Reagent	T-Sample Tube	T0-Sample Background	C-DPPH Tube	C0-Solvent Background
sample	20 µL	20 µL	——	——
pbs	——	10 µL	20 µL	30 µL
tyrosinase	10 µL	——	10 µL	——
L-DOPA	40 µL	40 µL	40 µL	40 µL

. The absorbance was measured at 475 nm using the Spark 10M multimode microplate reader (Tecan Trading AG, Zurich, Switzerland). All assays were repeated three times and each time in triplicate. The percent inhibition of tyrosinase activity was calculated using the following formula:

Tyrosinase inhibition (%) = [1 − (T − T₀)/(C − C₀)] × 100

where T represents the absorbance with sample and tyrosinase; T₀ represents the absorbance with sample but no tyrosinase; C represents the absorbance with tyrosinase but no sample; C₀ represents the absorbance without tyrosinase and sample.

4. Conclusions

The study is intended to explore more anti-inflammatory and enzyme inhibitory activities of polyphenols from the roots of M. normale on the basis of our previous works [20]. As expected, twelve polyphenols were obtained from the tile plant for the first time, and compounds 1–4 were new ellagitannin. The successful isolation and structure identification of ellagitannin provide materials for the screening of anti-inflammatory drugs and enzyme inhibitors, and also contribute to the development and utilization of M. normale.

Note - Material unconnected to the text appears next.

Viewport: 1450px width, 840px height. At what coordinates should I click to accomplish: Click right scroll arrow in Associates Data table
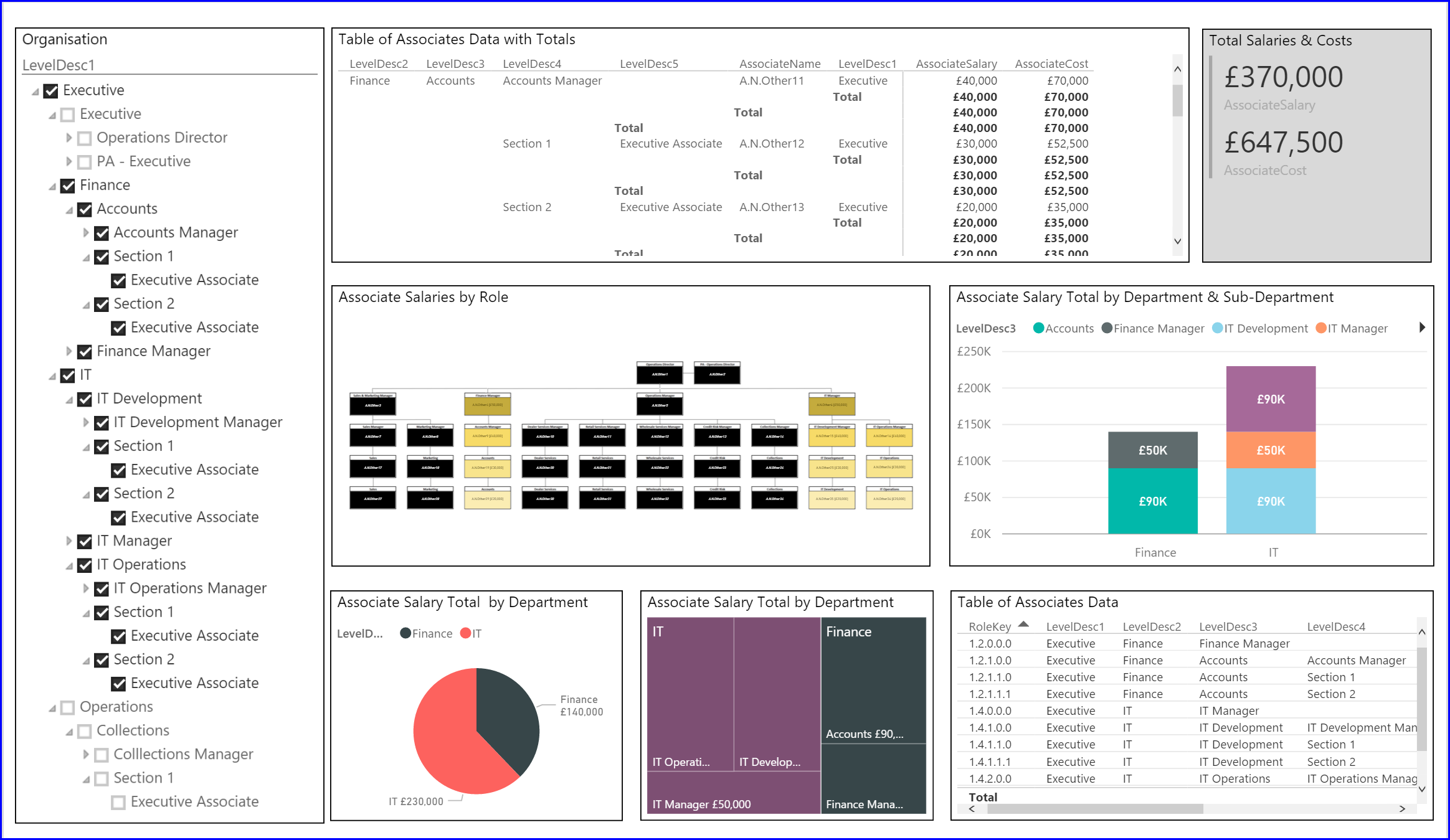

Ellagitannins 1–4 have no significant tyrosinase inhibitory activities and anti-inflammatory activities, which makes it less likely to be a potential anti-inflammatory drug or enzyme inhibitor. Fortunately, they possess new effects, such as anti-obesity [6,7]. Flavonoids have better anti-inflammatory and inhibitory enzyme activities than ellagitannins in the roots of M. normale, and they are more likely to be anti-inflammatory and anti-enzyme inhibitor. The study of structure–activity relationship is helpful to find new anti-inflammatory drugs and enzyme inhibitors.